• **EXERCISE**: After locating the line that contains "598x456 pixels.", output that line and each one following it, exactly, to the end of the entries. No pictures.

══ DATA TO USE

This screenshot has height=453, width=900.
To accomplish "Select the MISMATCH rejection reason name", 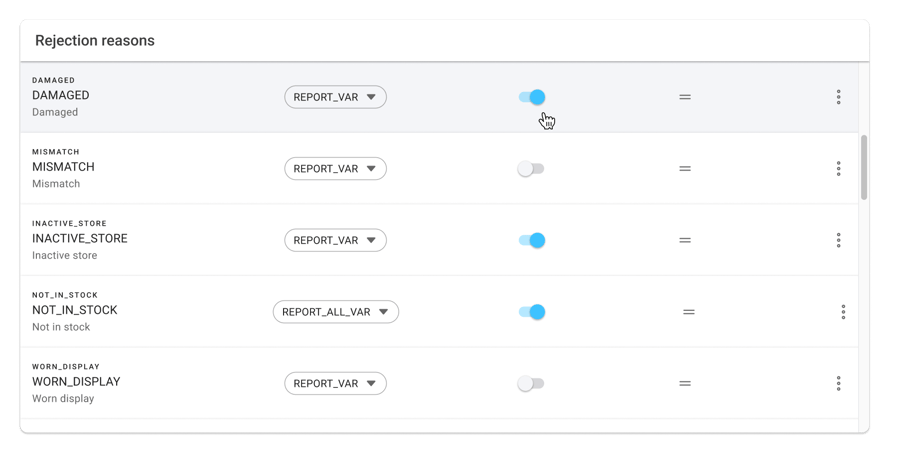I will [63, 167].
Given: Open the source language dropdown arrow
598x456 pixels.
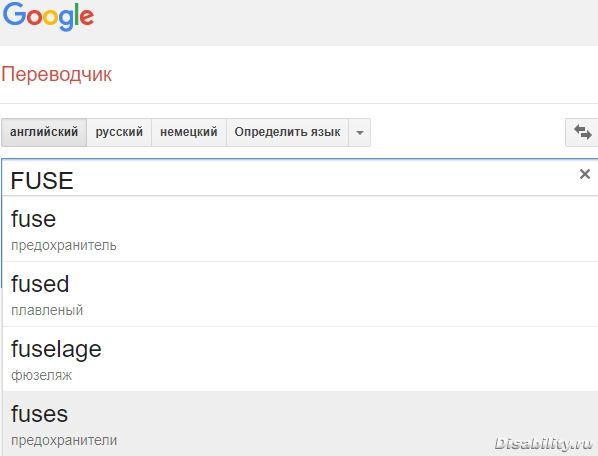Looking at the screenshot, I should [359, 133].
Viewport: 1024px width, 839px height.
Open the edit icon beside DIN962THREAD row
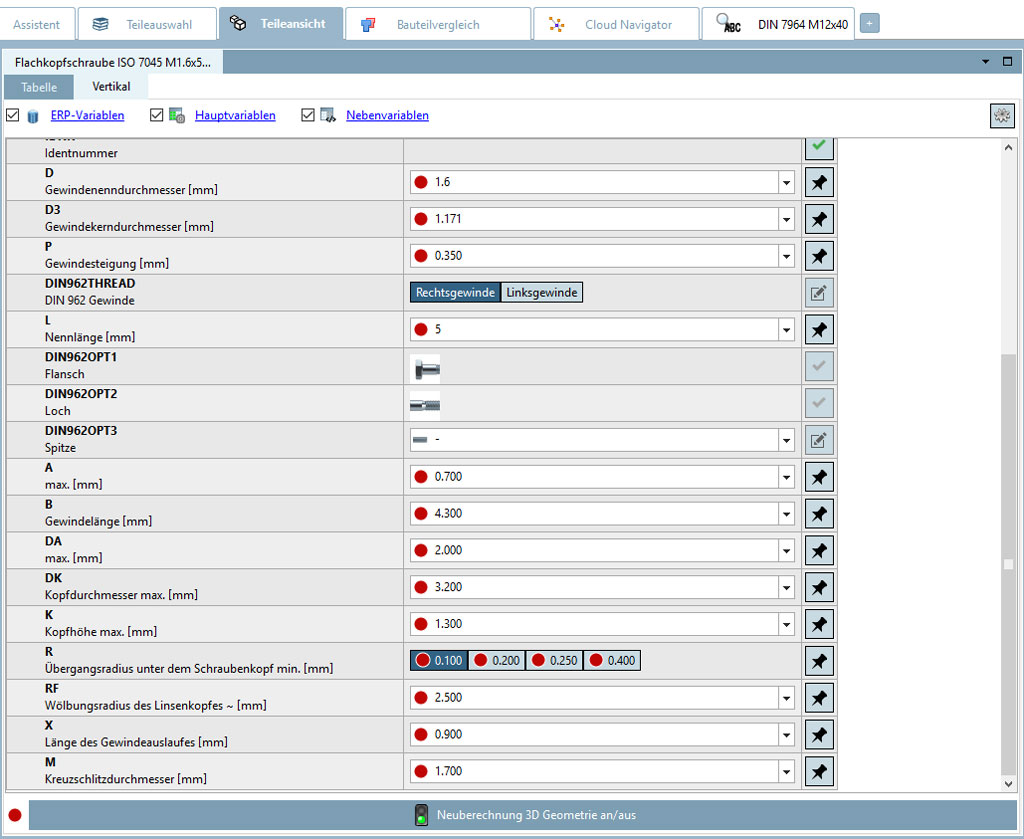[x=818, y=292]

════

• **SOLUTION TO THIS PROBLEM**:
598x456 pixels.
Looking at the screenshot, I should [359, 133].
Viewport: 1024px width, 839px height.
Open the edit icon beside DIN962THREAD row
[x=818, y=292]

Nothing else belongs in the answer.